De la vigne au verre: la Filtration des vins?

Publié le par Patrick Essa

De la vigne au verre: la Filtration

 

 

Une des ritournelles revenant le plus souvent dans le monde du vin est le fameux " ni collé, ni filtré ". Il résonne souvent comme un acte militant qui signale que le vigneron cherche à ne pas dépouiller le vin afin qu'il conserve toutes ses qualités. En somme il cherche à lui conférer plus de matière et surtout des arômes plus intenses. C'est un choix qui peut se montrer judicieux et avec lequel il est permis d'obtenir d'excellents résultats mais il est bien entendu soumis à une mise en œuvre spécifique qu'il faut impérativement maîtriser. 

 

  Cela dit, s'il fonctionne, pourquoi user de process visant à clarifier la turbidité des vins?

 

 

 Y aurait il de mauvais professionnels interventionnistes face à de grands artistes doués d'une forme de génie leur conférant une plus grande adresse lors de cette opération visant à éclaircir? Évidemment non. Sauf à accepter que le vin soit trouble et marqué par un voile nébuleux à sa naissance, le vigneron sait très bien qu'il lui faut obtenir une matière sans particules fines en suspension. Il y va de la netteté aromatique de ses crus et surtout de leur précision à la dégustation mais aussi de leur capacité à bien vieillir dans le temps. Ces constats sont toutefois à moduler en fonction de la couleur des crus.

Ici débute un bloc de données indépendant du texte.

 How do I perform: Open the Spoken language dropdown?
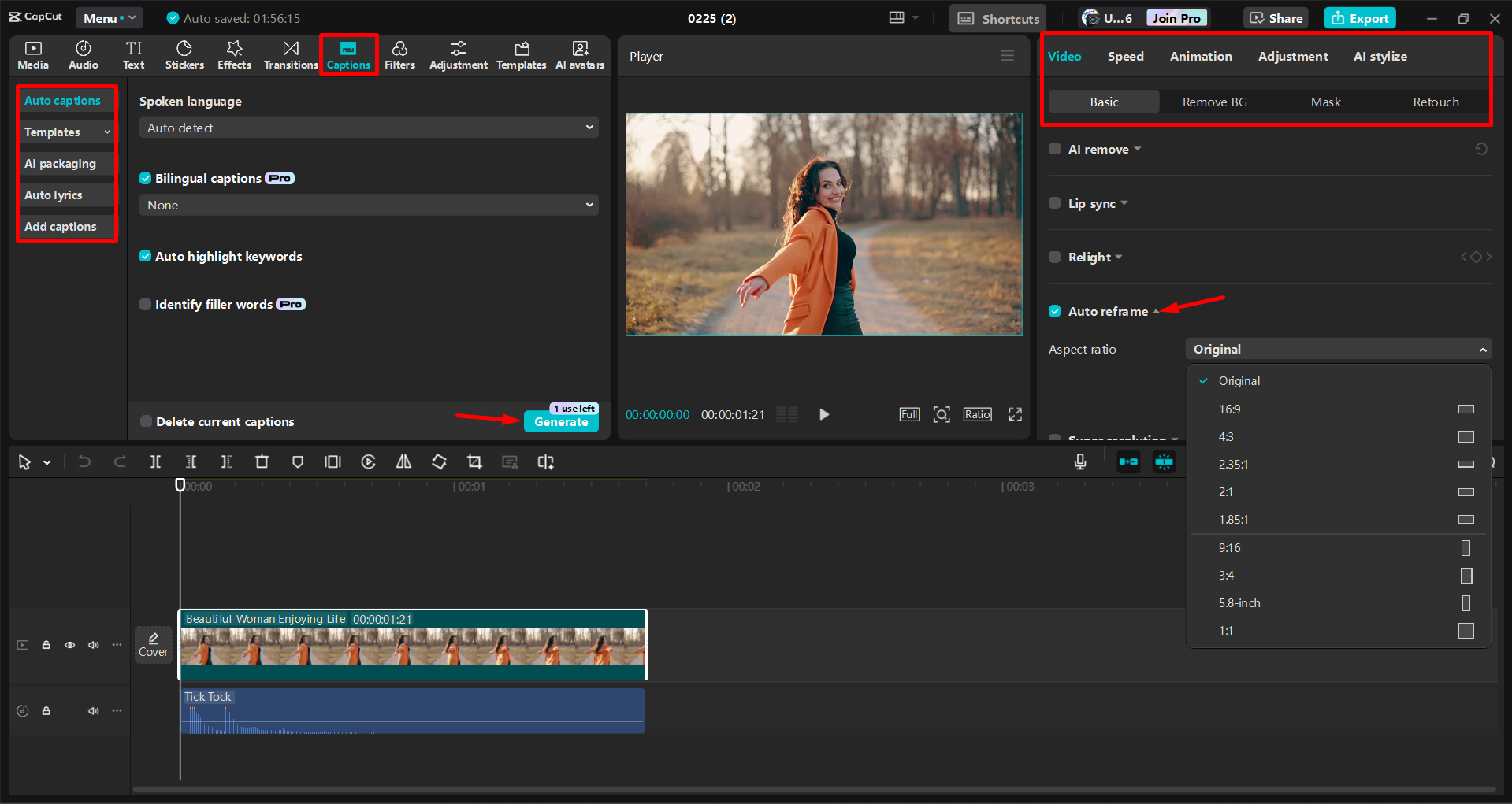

  Les vins rouges chargés en tanins et colorés supportent visuellement une turbidité un peu plus élevée et un léger dépôt se faisant sous forme de "pastille" dans le creux de l'épaule du flacon. Je crois empiriquement que leurs tanins les prémunissent quelque peu contre les évolutions rapides et admettent une turbidité un peu plus forte. Toutefois il me paraît assez "clair" qu'un excès de nébulosité gâte irrémédiablement la finesse et la subtilité que confère le terroir d'origine aux vins. Dans touts les couleurs.

 

 

  Comment faut il procéder alors pour que, quel que soit le process de filtration ou de non filtration, les vins soient équilibrés, marchands et capable d'évoluer harmonieusement?

 

 

  Pour le vinificateur cherchant à faire abstraction de collage et de filtration, le jeu consistera à affiner les vins par soutirages plus ou moins réguliers afin de se séparer progressivement des bourbes et lies qui ne manqueront pas de se former au fond du contenant. Cela demande du temps, des caves fraîches et des soutirages doux qui sur la durée séparent le bon grain des lies fines de l'ivraie des bourbes lourdes.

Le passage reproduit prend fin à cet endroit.